Forschungsgebäude Science and Engineering Complex in Allston

Impulsgeber für Forschung und Nachhaltigkeit

Auf dem Feld ingenieurtechnischer Innovationen und technologisch hochentwickelter Bauwerke genießen Behnisch Architekten weltweites Renommee. Fast schon zu einem Markenzeichen der Stuttgarter Architekturschaffenden mit Dependancen in München, Los Angeles und Boston sind futuristisch anmutende Sonnenschutzfassaden aus komplex gefalteten Metallelementen geworden, die sich netzartig als zweite Hülle um die Bauwerke legen: Schon ein Forschungszentrum in Lausanne und die Adidas Firmenzentrale in Herzogenaurach stattete das Architekturbüro damit aus. Dabei wurden Form, Materialwahl sowie Herstellungsprozess mit jedem Projekt weiterentwickelt, immer mit dem Ziel, das Raumklima für die Nutzenden sowie die Ökobilanz des Bauwerks zu optimieren. Das jüngste Beispiel dieser Reihe lässt sich seit 2020 an der Harvard-Universität in Boston inspizieren: Der Science and Engineering Complex (SEC) ist ein Lernzentrum und Laborgebäude für zahlreiche Fachgebiete. Gefüllt mit Innovationen auf dem Gebiet des nachhaltigen Bauens, von denen die Sonnenschutzfassade aus Edelstahl nur der nach außen sichtbarste Teil ist, soll die Forschungseinrichtung die Laufrichtung vorgeben für künftige Bauvorhaben der amerikanischen Eliteuniversität.

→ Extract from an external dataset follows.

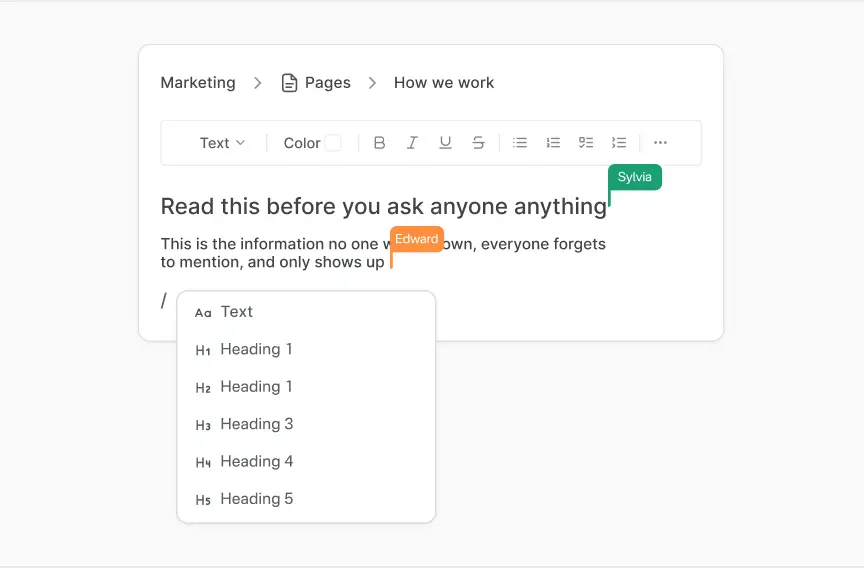Open the Text style dropdown
Image resolution: width=864 pixels, height=568 pixels.
pos(221,143)
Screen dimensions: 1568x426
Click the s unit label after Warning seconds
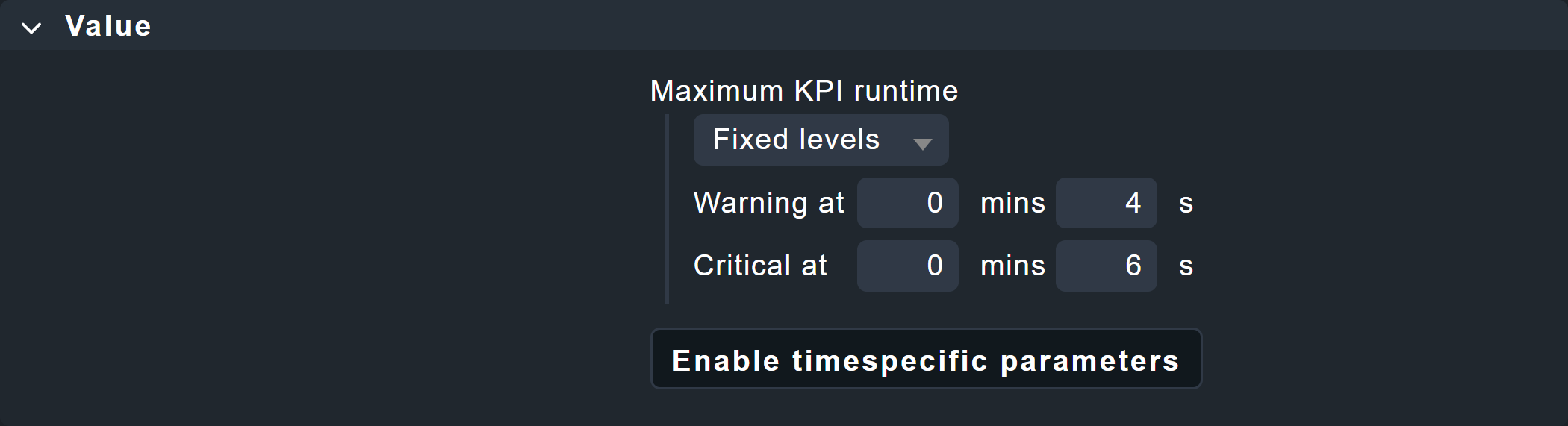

Das Bauwerk bildet den Auftakt für einen neuen Campus in Allston, der unweit des historischen Campus in Cambridge entsteht.
Begrünte Dachterrassen sollen ein Mikroklima für die unmittelbare Umgebung schaffen.
Der ausdifferenzierte Baukörper verfügt über eine dreigeschossige Sockelzone, die sich zum südlich gelegenen Garten öffnet.

Ein neuer Campus für Harvard
Das SEC ist der neue Sitz der Harvard John A. Paulson School of Engineering and Applied Science (SEAS) und führt wesentliche Teile des Instituts an einem Ort zusammen. Es handelt sich zudem um eines der ersten Gebäude am neuen, noch in der Entwicklung befindlichen Standort Allston, der sich – getrennt durch den Charles River – gegenüber dem historischen Campus der über 400 Jahre alten Universität in Cambridge befindet. Das Gebäude ist auf dem Fundament eines Vorgängerbaus entstanden, an dem die Bauarbeiten 2008 eingestellt worden waren. Zwischen Flachbauten und Parkplätzen erhebt sich auf einem parkartig angelegten Grundstück der siebengeschossige und vielseitig gegliederte Baukörper.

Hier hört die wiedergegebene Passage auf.